Source data

<<<<

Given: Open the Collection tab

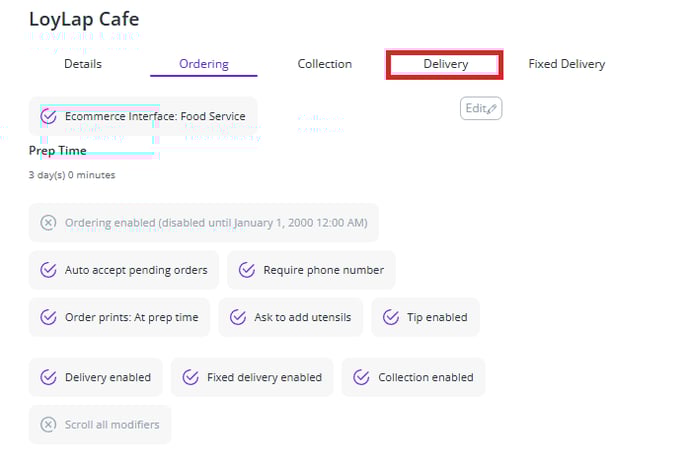Looking at the screenshot, I should click(x=325, y=64).
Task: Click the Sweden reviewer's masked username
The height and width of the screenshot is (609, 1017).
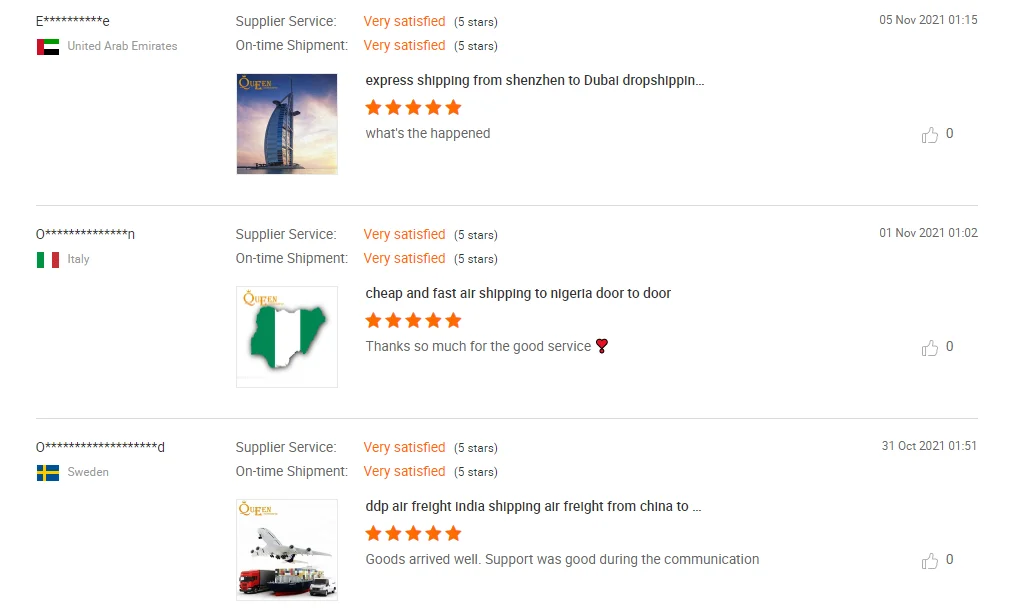Action: 100,447
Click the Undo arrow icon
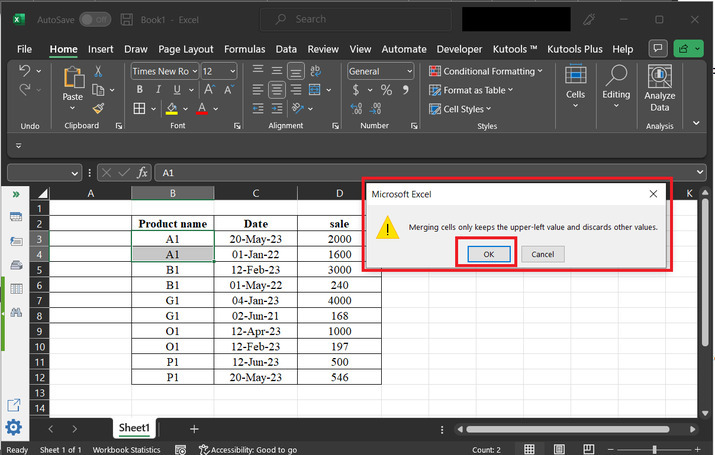Viewport: 715px width, 455px height. pos(25,71)
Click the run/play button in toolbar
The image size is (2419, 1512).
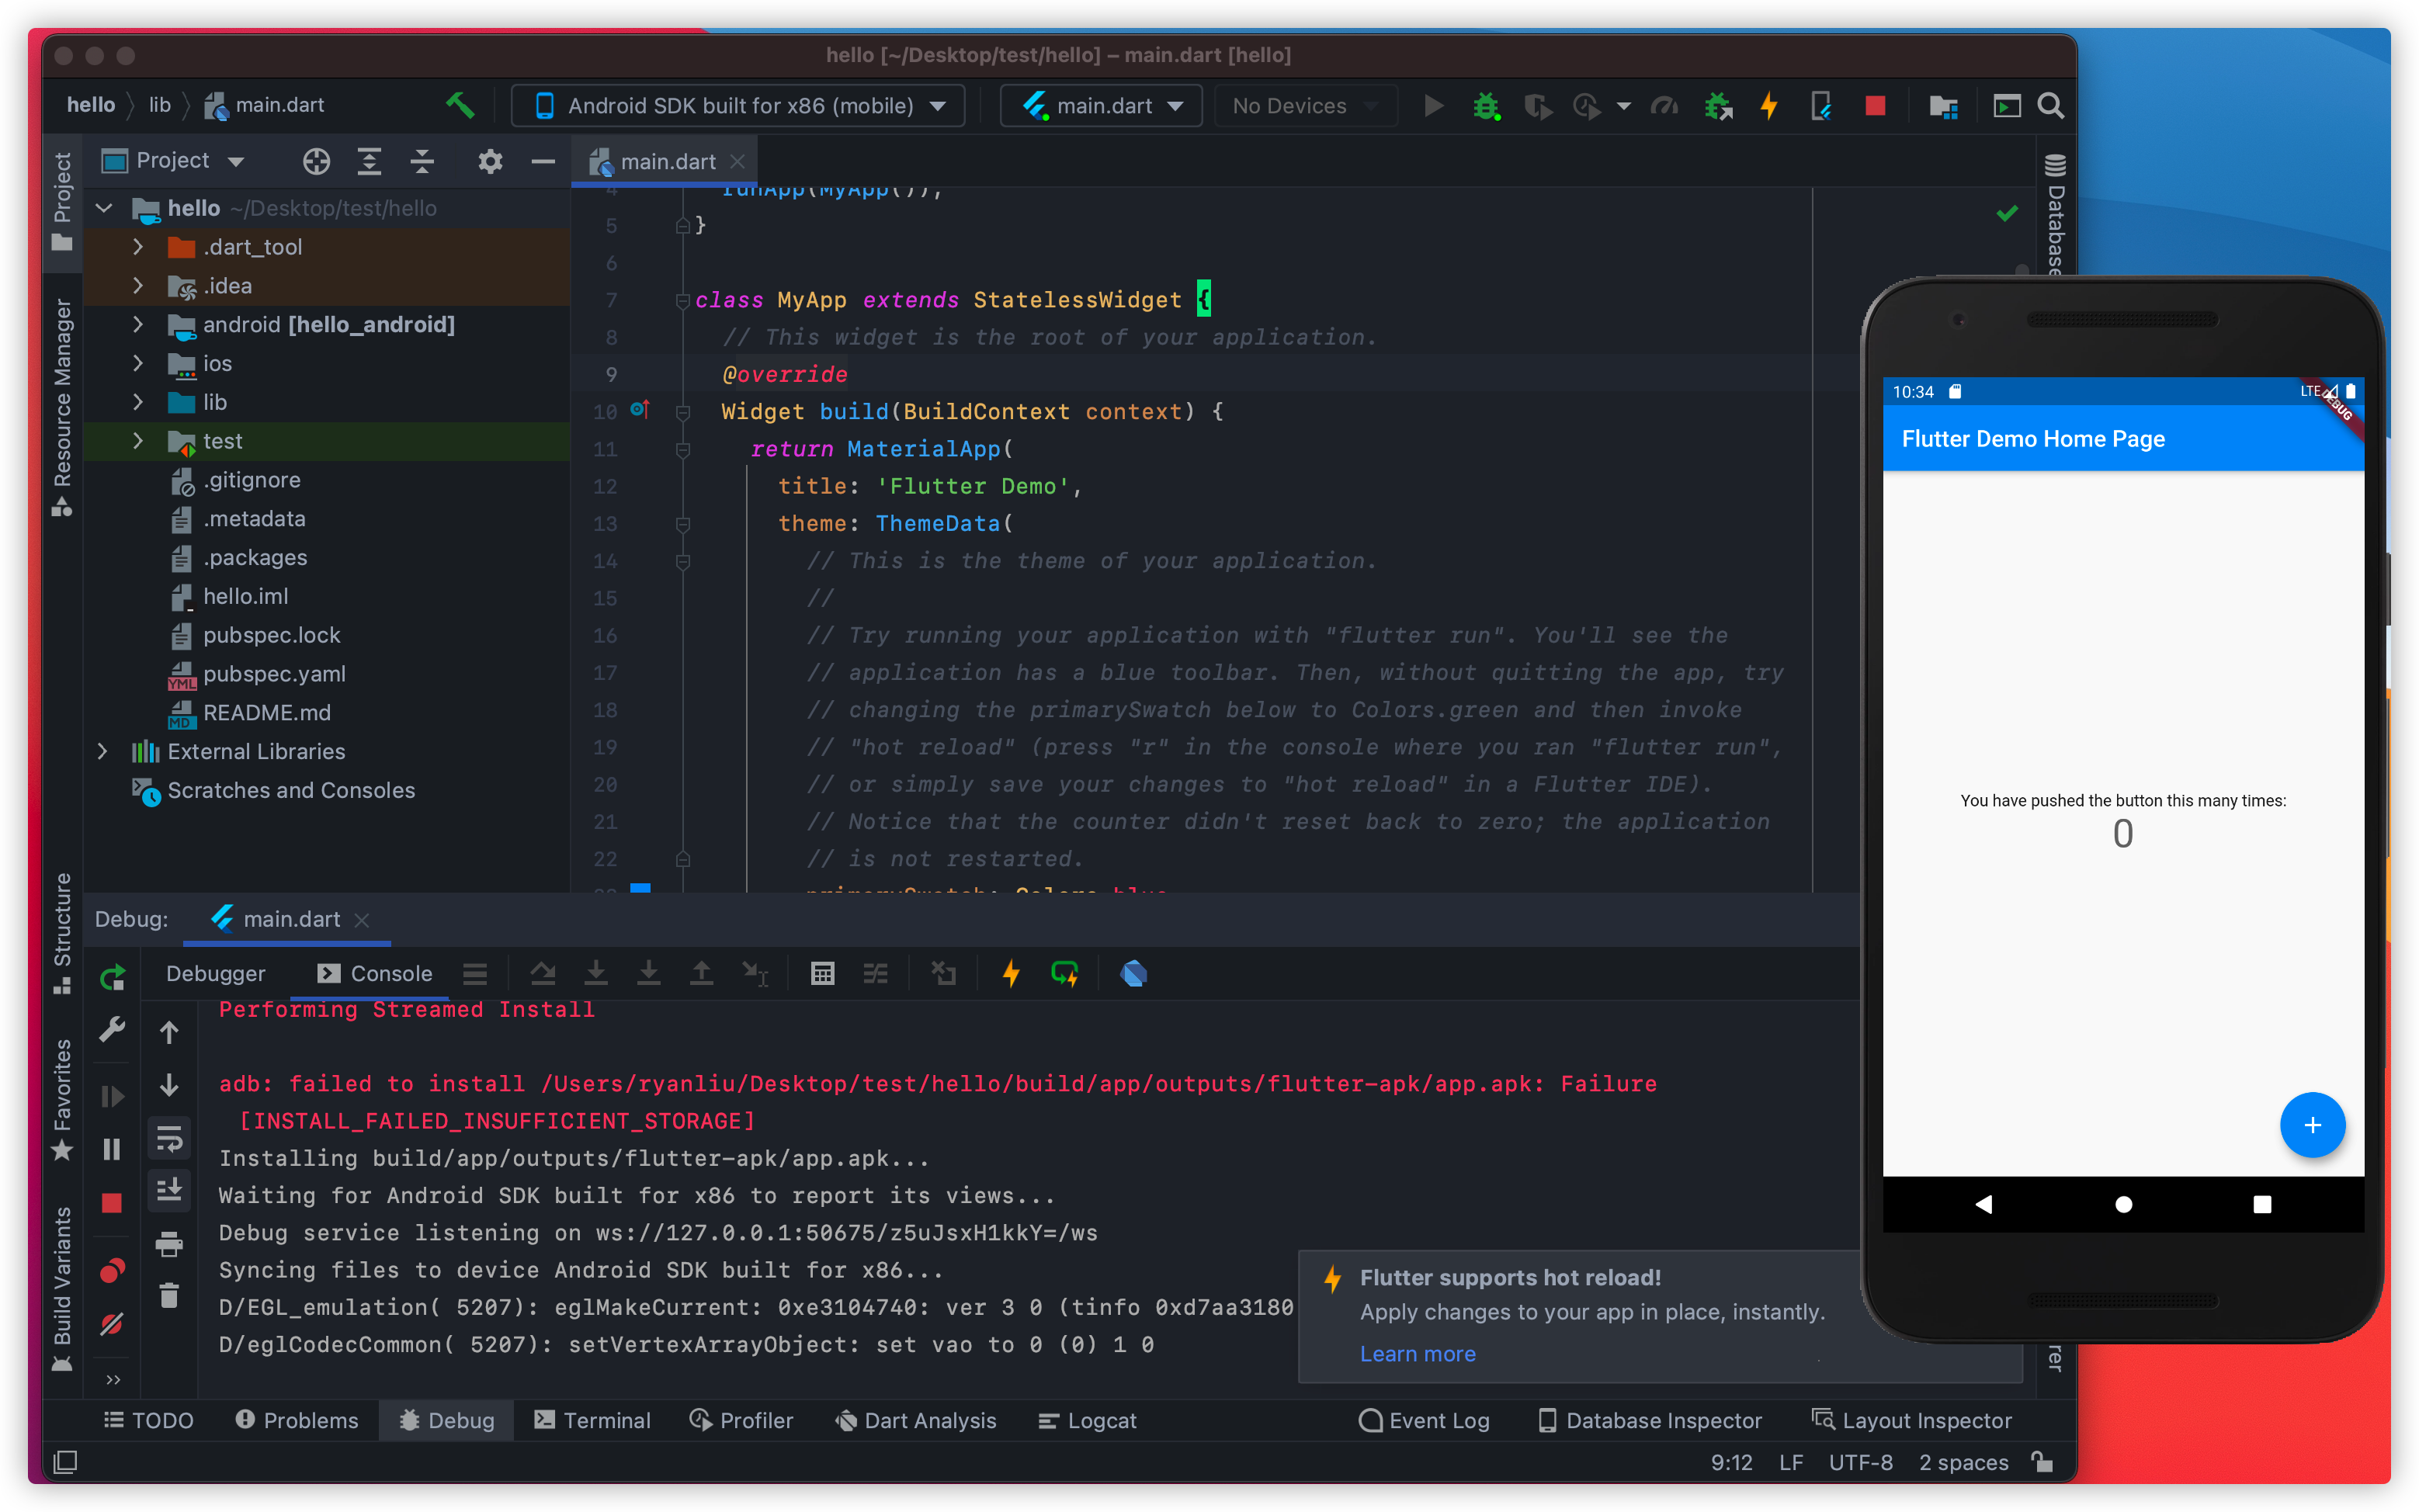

>>>>

> _Try it_
Only the lines from the one containing "Task: Click the" through the end of the records should be copied, exactly and with both ends included; the pictures should not.

> _Worked solution_
Task: Click the Sweden reviewer's masked username
The height and width of the screenshot is (609, 1017).
Action: 100,447
Click the Undo arrow icon
Viewport: 715px width, 455px height. pos(25,71)
Click the run/play button in toolbar
The image size is (2419, 1512).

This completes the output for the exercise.